Namespaces and cgroups are the building blocks on which the foundation of containers has been laid. In this post, we will explore what are namespaces and cgroups along with brief descriptions of their various types.
What is a namespace?
You may consider a namespace as a global system wrapper. It means it takes a global system resource like a mount point and it provides a wrapper around it that makes it look to the process living in that namespace like it has its own isolated instance of that resource. Namespaces allow the partitioning of kernel resources ensuring that one set of processes sees only the resources allocated to it while another set of processes sees only the resources allocated to it. Sometimes namespaces and cgroups are referenced interchangeably but this is not accurate. simply put, namespaces limit what resources a process or a set of processes can see whereas cgroups limit what resources a process or a set of processes can use.
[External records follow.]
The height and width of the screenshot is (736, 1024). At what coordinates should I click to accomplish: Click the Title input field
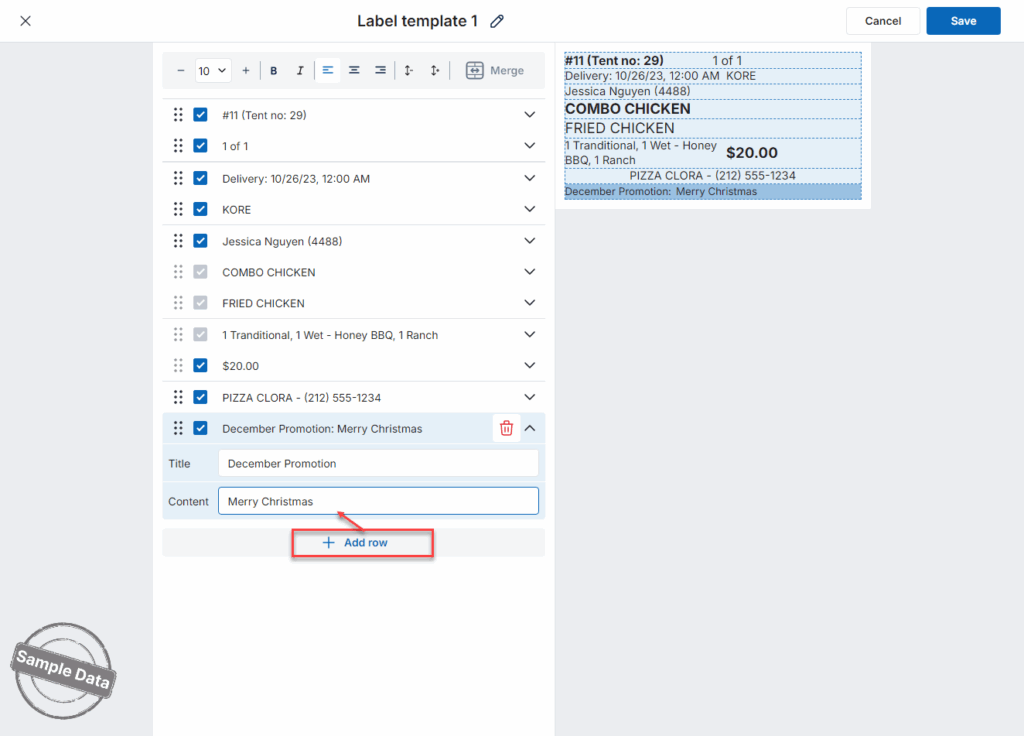click(378, 463)
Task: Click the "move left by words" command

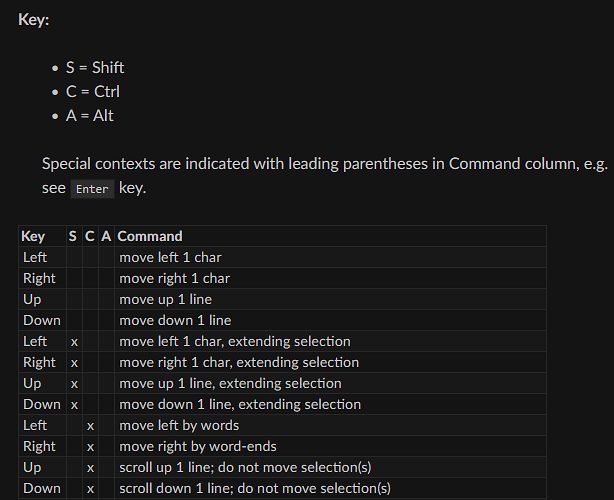Action: [x=178, y=425]
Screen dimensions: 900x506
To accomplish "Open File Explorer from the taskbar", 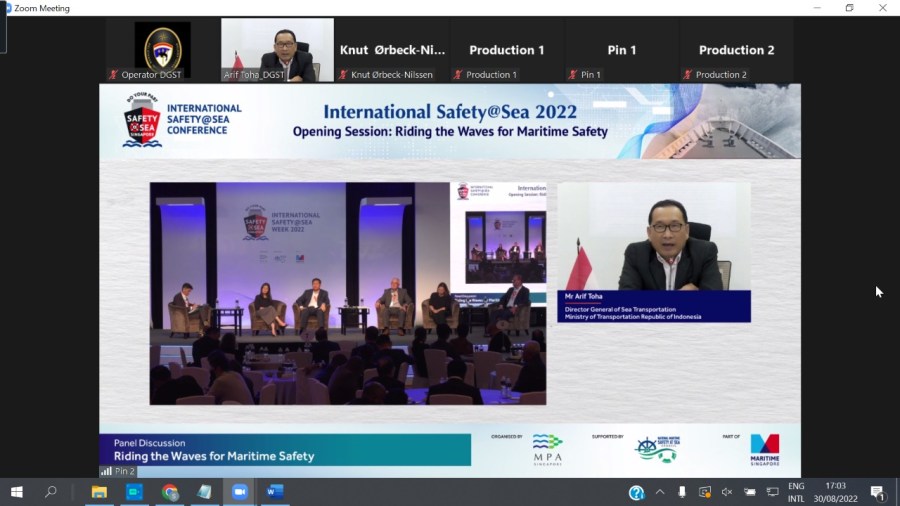I will pyautogui.click(x=99, y=492).
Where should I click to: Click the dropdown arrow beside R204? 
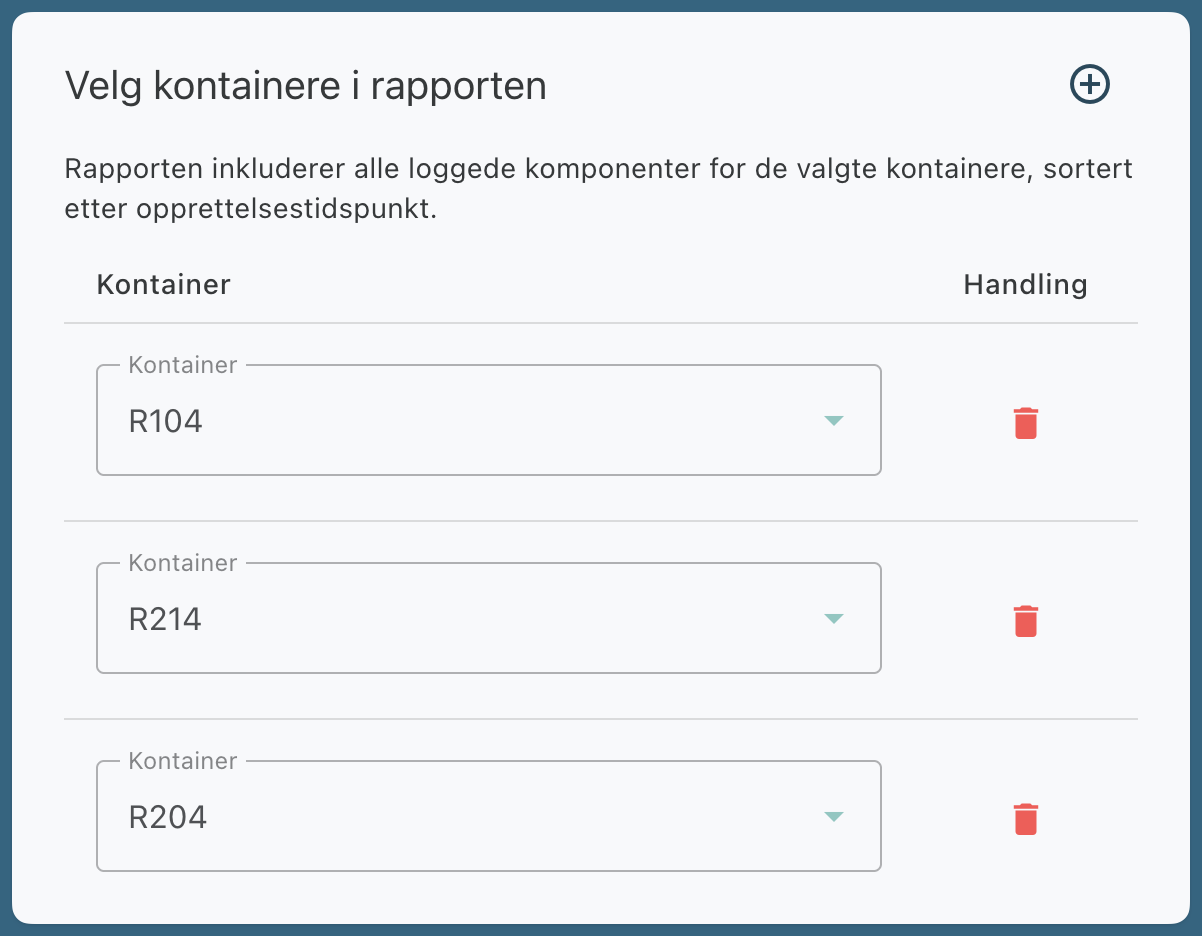coord(834,817)
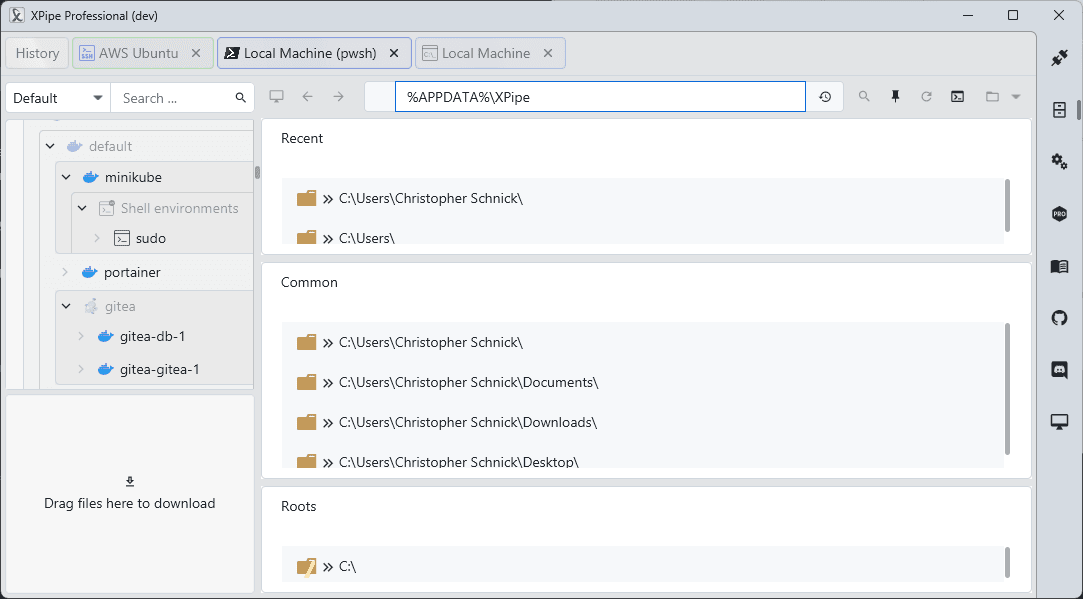The height and width of the screenshot is (599, 1083).
Task: Collapse the minikube tree node
Action: (66, 177)
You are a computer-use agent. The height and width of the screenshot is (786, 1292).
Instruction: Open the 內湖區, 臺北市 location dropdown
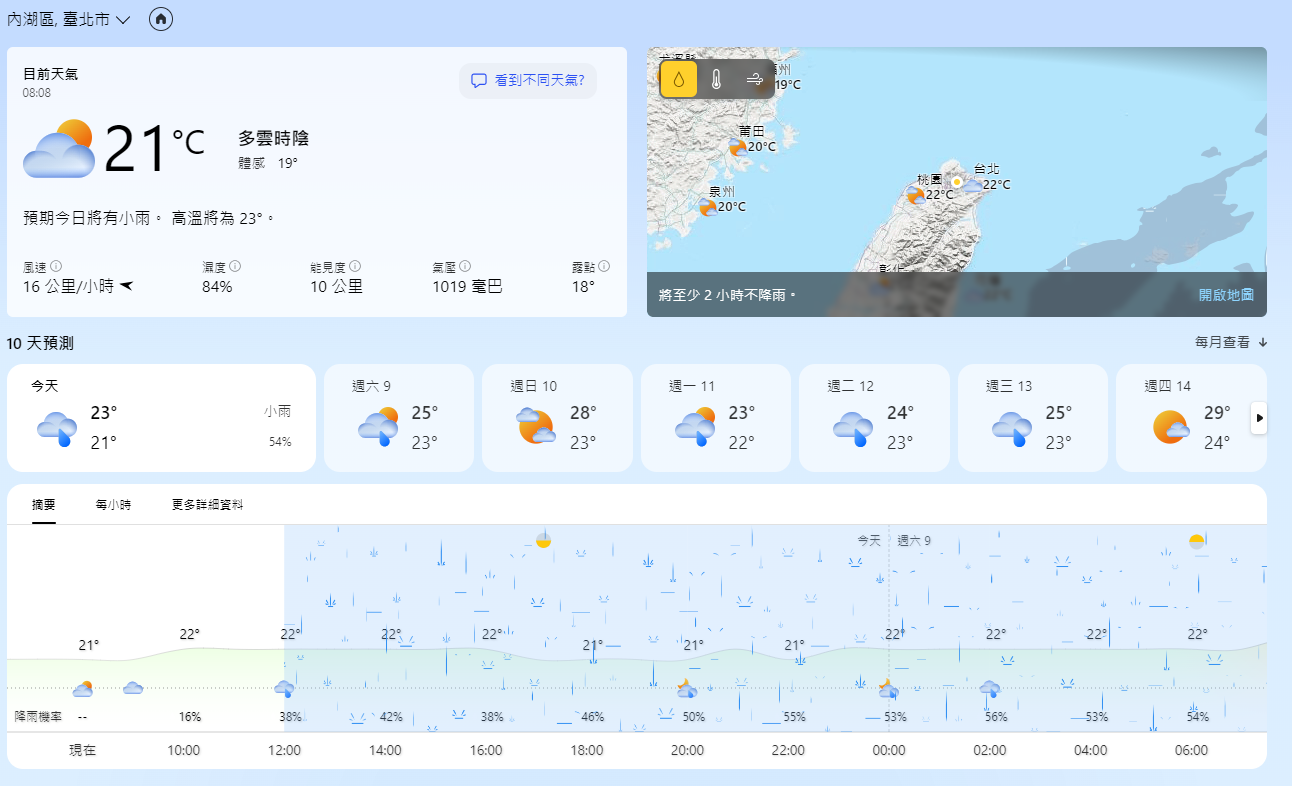(69, 19)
There are six different types of namespaces described below:
This is a key security feature as each namespace can be given its own distinct set of user ids and group ids. It allows a process to have a PID of 1 inside a container and a PID of 2000 inside the host system. In fact, user namespaces can be nested up to 32 times. With the implementation of user namespaces in containers, an attacker could gain root access to a container but since that would be limited to the particular container, they would not be able to do anything on the host operating system.
Interprocess communication (IPC) namespace:
This isolates system resources from a process while giving processes created in an IPC namespace visibility to each other for inter-process communication. This offers a way for multiple processes to exchange data.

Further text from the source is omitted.